--- The data Enclosed Below ---
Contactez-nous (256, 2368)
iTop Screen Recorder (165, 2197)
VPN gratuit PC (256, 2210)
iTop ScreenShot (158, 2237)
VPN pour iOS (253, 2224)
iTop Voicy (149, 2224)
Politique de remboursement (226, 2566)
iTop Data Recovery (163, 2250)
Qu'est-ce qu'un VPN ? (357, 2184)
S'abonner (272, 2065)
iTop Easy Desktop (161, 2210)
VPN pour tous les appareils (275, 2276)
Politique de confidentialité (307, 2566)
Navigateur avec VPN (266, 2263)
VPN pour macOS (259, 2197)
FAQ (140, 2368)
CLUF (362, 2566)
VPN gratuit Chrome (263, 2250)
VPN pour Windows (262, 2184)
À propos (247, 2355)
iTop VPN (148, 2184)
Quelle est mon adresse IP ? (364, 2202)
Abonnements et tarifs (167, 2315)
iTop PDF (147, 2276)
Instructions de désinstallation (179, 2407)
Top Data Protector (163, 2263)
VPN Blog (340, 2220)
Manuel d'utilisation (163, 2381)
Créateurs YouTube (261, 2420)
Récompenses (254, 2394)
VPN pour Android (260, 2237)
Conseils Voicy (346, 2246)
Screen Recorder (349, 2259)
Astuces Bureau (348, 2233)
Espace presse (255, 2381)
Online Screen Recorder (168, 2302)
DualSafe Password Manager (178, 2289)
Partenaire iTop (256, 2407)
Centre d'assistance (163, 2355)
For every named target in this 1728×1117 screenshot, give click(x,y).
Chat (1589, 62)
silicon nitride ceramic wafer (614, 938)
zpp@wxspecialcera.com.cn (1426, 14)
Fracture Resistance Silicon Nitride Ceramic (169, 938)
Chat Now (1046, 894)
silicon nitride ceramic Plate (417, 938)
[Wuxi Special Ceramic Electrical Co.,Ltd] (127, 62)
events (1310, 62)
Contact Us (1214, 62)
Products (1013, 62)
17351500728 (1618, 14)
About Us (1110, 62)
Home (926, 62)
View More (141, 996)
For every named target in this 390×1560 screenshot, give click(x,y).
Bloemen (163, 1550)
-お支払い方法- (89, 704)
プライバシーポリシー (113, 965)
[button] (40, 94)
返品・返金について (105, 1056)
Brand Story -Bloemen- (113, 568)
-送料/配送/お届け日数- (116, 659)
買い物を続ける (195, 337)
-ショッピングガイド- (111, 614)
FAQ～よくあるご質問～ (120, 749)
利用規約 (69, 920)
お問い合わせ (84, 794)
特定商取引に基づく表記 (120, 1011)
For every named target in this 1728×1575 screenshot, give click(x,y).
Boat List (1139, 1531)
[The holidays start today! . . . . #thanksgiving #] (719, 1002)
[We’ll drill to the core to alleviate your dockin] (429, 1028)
--- End of Enclosed The data ---
:: Exercise requirements ::
Only one span of lines is wanted: the line with "À propos (247, 2355)" and every line after it to the end of the entries, output exactly.

:: Final answer ::
À propos (247, 2355)
iTop VPN (148, 2184)
Quelle est mon adresse IP ? (364, 2202)
Abonnements et tarifs (167, 2315)
iTop PDF (147, 2276)
Instructions de désinstallation (179, 2407)
Top Data Protector (163, 2263)
VPN Blog (340, 2220)
Manuel d'utilisation (163, 2381)
Créateurs YouTube (261, 2420)
Récompenses (254, 2394)
VPN pour Android (260, 2237)
Conseils Voicy (346, 2246)
Screen Recorder (349, 2259)
Astuces Bureau (348, 2233)
Espace presse (255, 2381)
Online Screen Recorder (168, 2302)
DualSafe Password Manager (178, 2289)
Partenaire iTop (256, 2407)
Centre d'assistance (163, 2355)
For every named target in this 1728×1117 screenshot, give click(x,y).
Chat (1589, 62)
silicon nitride ceramic wafer (614, 938)
zpp@wxspecialcera.com.cn (1426, 14)
Fracture Resistance Silicon Nitride Ceramic (169, 938)
Chat Now (1046, 894)
silicon nitride ceramic Plate (417, 938)
[Wuxi Special Ceramic Electrical Co.,Ltd] (127, 62)
events (1310, 62)
Contact Us (1214, 62)
Products (1013, 62)
17351500728 (1618, 14)
About Us (1110, 62)
Home (926, 62)
View More (141, 996)
For every named target in this 390×1560 screenshot, give click(x,y).
Bloemen (163, 1550)
-お支払い方法- (89, 704)
プライバシーポリシー (113, 965)
[button] (40, 94)
返品・返金について (105, 1056)
Brand Story -Bloemen- (113, 568)
-送料/配送/お届け日数- (116, 659)
買い物を続ける (195, 337)
-ショッピングガイド- (111, 614)
FAQ～よくあるご質問～ (120, 749)
利用規約 (69, 920)
お問い合わせ (84, 794)
特定商取引に基づく表記 (120, 1011)
For every named target in this 1728×1575 screenshot, give click(x,y).
Boat List (1139, 1531)
[The holidays start today! . . . . #thanksgiving #] (719, 1002)
[We’ll drill to the core to alleviate your dockin] (429, 1028)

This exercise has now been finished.